◆ **Extracted data entries**:
..........
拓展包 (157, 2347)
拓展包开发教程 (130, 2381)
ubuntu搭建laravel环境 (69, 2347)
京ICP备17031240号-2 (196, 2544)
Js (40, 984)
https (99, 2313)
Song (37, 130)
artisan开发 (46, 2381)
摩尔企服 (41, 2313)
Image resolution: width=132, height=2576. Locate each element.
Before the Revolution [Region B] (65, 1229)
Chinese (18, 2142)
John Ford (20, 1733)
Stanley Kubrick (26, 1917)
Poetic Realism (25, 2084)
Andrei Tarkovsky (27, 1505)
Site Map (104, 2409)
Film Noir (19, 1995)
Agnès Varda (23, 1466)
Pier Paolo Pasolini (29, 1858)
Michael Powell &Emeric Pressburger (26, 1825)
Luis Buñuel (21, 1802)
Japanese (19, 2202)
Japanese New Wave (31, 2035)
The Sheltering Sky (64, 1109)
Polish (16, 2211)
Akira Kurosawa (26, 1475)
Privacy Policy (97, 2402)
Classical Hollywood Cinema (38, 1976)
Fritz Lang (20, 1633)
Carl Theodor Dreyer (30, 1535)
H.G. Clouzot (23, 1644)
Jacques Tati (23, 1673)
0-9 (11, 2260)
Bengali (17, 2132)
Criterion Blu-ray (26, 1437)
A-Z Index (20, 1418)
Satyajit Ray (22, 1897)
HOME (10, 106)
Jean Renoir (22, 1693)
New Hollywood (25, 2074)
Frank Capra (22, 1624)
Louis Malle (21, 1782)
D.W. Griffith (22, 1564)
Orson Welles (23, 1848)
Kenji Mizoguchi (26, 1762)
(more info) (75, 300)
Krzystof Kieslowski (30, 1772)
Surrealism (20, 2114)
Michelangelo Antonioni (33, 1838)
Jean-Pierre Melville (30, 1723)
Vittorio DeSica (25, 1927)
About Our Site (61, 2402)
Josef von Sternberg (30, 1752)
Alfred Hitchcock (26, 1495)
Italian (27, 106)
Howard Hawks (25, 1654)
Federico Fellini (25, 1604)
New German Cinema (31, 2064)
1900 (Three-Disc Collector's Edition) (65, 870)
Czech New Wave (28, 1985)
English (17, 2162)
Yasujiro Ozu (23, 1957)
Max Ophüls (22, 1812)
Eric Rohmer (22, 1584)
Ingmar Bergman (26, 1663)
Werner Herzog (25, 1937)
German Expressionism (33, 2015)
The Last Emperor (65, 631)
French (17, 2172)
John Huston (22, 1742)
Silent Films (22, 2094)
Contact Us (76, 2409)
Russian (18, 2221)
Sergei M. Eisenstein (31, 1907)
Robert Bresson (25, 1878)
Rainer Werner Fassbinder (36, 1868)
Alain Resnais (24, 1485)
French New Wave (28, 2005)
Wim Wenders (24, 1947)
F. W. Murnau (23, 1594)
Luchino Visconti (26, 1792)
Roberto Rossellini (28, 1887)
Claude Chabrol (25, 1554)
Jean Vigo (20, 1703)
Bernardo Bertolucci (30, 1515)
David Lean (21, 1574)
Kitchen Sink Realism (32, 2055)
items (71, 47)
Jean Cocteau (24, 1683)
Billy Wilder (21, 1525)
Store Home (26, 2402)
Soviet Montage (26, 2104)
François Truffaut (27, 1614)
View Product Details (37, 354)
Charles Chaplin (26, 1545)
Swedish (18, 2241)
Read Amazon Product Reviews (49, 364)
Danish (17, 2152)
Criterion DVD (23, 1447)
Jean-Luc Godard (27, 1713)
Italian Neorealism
..........
◆ **Work to complete**: Retype every line above with nothing changed.

◆ **Finished exercise**:
拓展包 (157, 2347)
拓展包开发教程 (130, 2381)
ubuntu搭建laravel环境 (69, 2347)
京ICP备17031240号-2 (196, 2544)
Js (40, 984)
https (99, 2313)
Song (37, 130)
artisan开发 (46, 2381)
摩尔企服 (41, 2313)
Image resolution: width=132, height=2576. Locate each element.
Before the Revolution [Region B] (65, 1229)
Chinese (18, 2142)
John Ford (20, 1733)
Stanley Kubrick (26, 1917)
Poetic Realism (25, 2084)
Andrei Tarkovsky (27, 1505)
Site Map (104, 2409)
Film Noir (19, 1995)
Agnès Varda (23, 1466)
Pier Paolo Pasolini (29, 1858)
Michael Powell &Emeric Pressburger (26, 1825)
Luis Buñuel (21, 1802)
Japanese (19, 2202)
Japanese New Wave (31, 2035)
The Sheltering Sky (64, 1109)
Polish (16, 2211)
Akira Kurosawa (26, 1475)
Privacy Policy (97, 2402)
Classical Hollywood Cinema (38, 1976)
Fritz Lang (20, 1633)
Carl Theodor Dreyer (30, 1535)
H.G. Clouzot (23, 1644)
Jacques Tati (23, 1673)
0-9 (11, 2260)
Bengali (17, 2132)
Criterion Blu-ray (26, 1437)
A-Z Index (20, 1418)
Satyajit Ray (22, 1897)
HOME (10, 106)
Jean Renoir (22, 1693)
New Hollywood (25, 2074)
Frank Capra (22, 1624)
Louis Malle (21, 1782)
D.W. Griffith (22, 1564)
Orson Welles (23, 1848)
Kenji Mizoguchi (26, 1762)
(more info) (75, 300)
Krzystof Kieslowski (30, 1772)
Surrealism (20, 2114)
Michelangelo Antonioni (33, 1838)
Jean-Pierre Melville (30, 1723)
Vittorio DeSica (25, 1927)
About Our Site (61, 2402)
Josef von Sternberg (30, 1752)
Alfred Hitchcock (26, 1495)
Italian (27, 106)
Howard Hawks (25, 1654)
Federico Fellini (25, 1604)
New German Cinema (31, 2064)
1900 (Three-Disc Collector's Edition) (65, 870)
Czech New Wave (28, 1985)
English (17, 2162)
Yasujiro Ozu (23, 1957)
Max Ophüls (22, 1812)
Eric Rohmer (22, 1584)
Ingmar Bergman (26, 1663)
Werner Herzog (25, 1937)
German Expressionism (33, 2015)
The Last Emperor (65, 631)
French (17, 2172)
John Huston (22, 1742)
Silent Films (22, 2094)
Contact Us (76, 2409)
Russian (18, 2221)
Sergei M. Eisenstein (31, 1907)
Robert Bresson (25, 1878)
Rainer Werner Fassbinder (36, 1868)
Alain Resnais (24, 1485)
French New Wave (28, 2005)
Wim Wenders (24, 1947)
F. W. Murnau (23, 1594)
Luchino Visconti (26, 1792)
Roberto Rossellini (28, 1887)
Claude Chabrol (25, 1554)
Jean Vigo (20, 1703)
Bernardo Bertolucci (30, 1515)
David Lean (21, 1574)
Kitchen Sink Realism (32, 2055)
items (71, 47)
Jean Cocteau (24, 1683)
Billy Wilder (21, 1525)
Store Home (26, 2402)
Soviet Montage (26, 2104)
François Truffaut (27, 1614)
View Product Details (37, 354)
Charles Chaplin (26, 1545)
Swedish (18, 2241)
Read Amazon Product Reviews (49, 364)
Danish (17, 2152)
Criterion DVD (23, 1447)
Jean-Luc Godard (27, 1713)
Italian Neorealism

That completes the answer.